Recently, in an interview with a TV reporter, the prime minister of Japan suggested that a statesman who has devoted himself to politics puts service to the people above any self-interest.
Only a few people known to history have been able to put this formula into practice at a critical moment. Among them is Vasily Maximovich Grishanov.
Perestroika in our country has divided society into its supporters and opponents. It was greeted most conservatively in the highest circles of the army. It was a good tone for «experience-wise» politicians and «preachers» of obsolete dogmas to blaspheme entrepreneurs.
We spent long hours, step by step, with keenness and interest, delving into the details until the admiral’s perception was exhaustive. This, an almost uncensored word in the ideological past, was blessed by Vasily Maksimovich for a righteous future and I, as someone he trusted completely, was quite happy with his father’s undisguised approval. His complimentarity was always thoughtful, sincere, and respectful. It was inspiring and spurring.
His conclusions were never influenced by existing traditional interpretations. He was for the truth and never betrayed it.
After the Vancouver «summit» meeting between J. Bush and M. Gorbachev, the U.S. Congress appropriated money to the U.S. Department of Defense for the destruction of excessive amounts of both American and Russian nuclear warheads, ballistic missiles, submarines and other strategic weapons. I, as an industrialist and entrepreneur, was approached by my partner and friend, one of the U.S. federal arms attorneys, J. Cominers, with a proposal to organize industrial-state structures to implement the plans and ideas of U.S. Senators Nana and Luger. Vasily Maksimovich, already retired, had undertaken consultations to promote these sensible ideas in the interests of the state, and was very upset when bureaucratic confusion and overreaction stalled an important matter.
It was a great pleasure to follow the details discussed by a Russian admiral, one of the founders of the Russian nuclear naval fleet, with a seasoned American professional who had been on every U.S. naval vessel and had once formed the U.S. Army naval aviation procurement.
Professionals are always visible from afar.
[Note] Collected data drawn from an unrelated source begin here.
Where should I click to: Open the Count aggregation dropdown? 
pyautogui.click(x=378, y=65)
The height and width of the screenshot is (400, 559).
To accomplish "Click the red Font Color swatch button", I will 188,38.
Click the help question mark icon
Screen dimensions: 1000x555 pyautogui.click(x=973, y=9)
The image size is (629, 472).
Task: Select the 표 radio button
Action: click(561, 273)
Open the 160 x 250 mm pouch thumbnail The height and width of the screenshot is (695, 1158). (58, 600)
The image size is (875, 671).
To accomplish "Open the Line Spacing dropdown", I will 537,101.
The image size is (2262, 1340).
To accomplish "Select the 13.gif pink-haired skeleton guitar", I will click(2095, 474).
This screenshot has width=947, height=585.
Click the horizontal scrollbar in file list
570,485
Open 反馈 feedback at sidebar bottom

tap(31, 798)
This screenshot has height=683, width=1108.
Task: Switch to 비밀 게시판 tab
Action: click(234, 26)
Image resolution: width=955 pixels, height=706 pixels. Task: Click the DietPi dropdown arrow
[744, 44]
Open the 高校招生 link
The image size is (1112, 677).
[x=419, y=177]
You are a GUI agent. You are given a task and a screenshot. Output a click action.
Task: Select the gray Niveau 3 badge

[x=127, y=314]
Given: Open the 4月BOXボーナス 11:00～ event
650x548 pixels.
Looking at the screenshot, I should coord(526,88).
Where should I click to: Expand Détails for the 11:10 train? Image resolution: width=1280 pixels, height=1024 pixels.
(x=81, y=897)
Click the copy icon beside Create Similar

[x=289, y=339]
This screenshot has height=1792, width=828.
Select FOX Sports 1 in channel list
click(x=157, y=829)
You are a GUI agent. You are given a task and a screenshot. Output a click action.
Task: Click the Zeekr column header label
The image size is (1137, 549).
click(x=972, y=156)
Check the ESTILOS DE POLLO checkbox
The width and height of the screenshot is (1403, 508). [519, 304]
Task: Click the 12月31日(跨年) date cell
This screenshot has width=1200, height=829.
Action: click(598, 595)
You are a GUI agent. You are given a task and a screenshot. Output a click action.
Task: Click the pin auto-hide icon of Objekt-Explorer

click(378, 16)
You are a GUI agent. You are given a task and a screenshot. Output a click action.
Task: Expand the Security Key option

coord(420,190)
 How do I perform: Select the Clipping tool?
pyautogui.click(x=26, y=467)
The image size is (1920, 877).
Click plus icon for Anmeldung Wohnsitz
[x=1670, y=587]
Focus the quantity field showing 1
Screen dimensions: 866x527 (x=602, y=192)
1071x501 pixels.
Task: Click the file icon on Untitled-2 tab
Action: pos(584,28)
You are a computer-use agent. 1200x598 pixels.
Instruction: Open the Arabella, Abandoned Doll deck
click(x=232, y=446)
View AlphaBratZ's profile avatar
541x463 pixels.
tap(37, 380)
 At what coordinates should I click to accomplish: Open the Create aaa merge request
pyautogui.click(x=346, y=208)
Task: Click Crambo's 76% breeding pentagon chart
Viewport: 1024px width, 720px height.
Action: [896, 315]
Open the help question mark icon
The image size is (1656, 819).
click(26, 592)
They parted as friends. And a panelist, Colorado Vice-Governor Bee Seller, then head of the state Department of International Relations and Foreign Trade, at every opportunity in any country would return to memories of an admiral who was not only a military professional — a legend of the Russian Navy — but also a great singer, knowledge of world culture, easy-going and progressive thinker.
His funeral was not a formal admiral’s funeral. It was a requiem for a person who embodied the fusion of the country’s power and its best traditions in honor of its faithful sons who had dropped out of the ranks.
His wake was like a bright southern starry sky. I had never seen so many stars on the epaulettes of the first magnitude at one memorial table. Stargazers would have been confused.
Not being able to prolong my narration about observations of this inexhaustible storehouse of wisdom and humanity, I take upon myself the role of his executor and, like flowers on his grave, lay a low bow to his family — the glorious Galina Vladimirovna — his wife and companion, who extended the long life of the enormous personality, his sons — Admiral Valery Vasilievich and Vladimir Vasilievich Grishanov.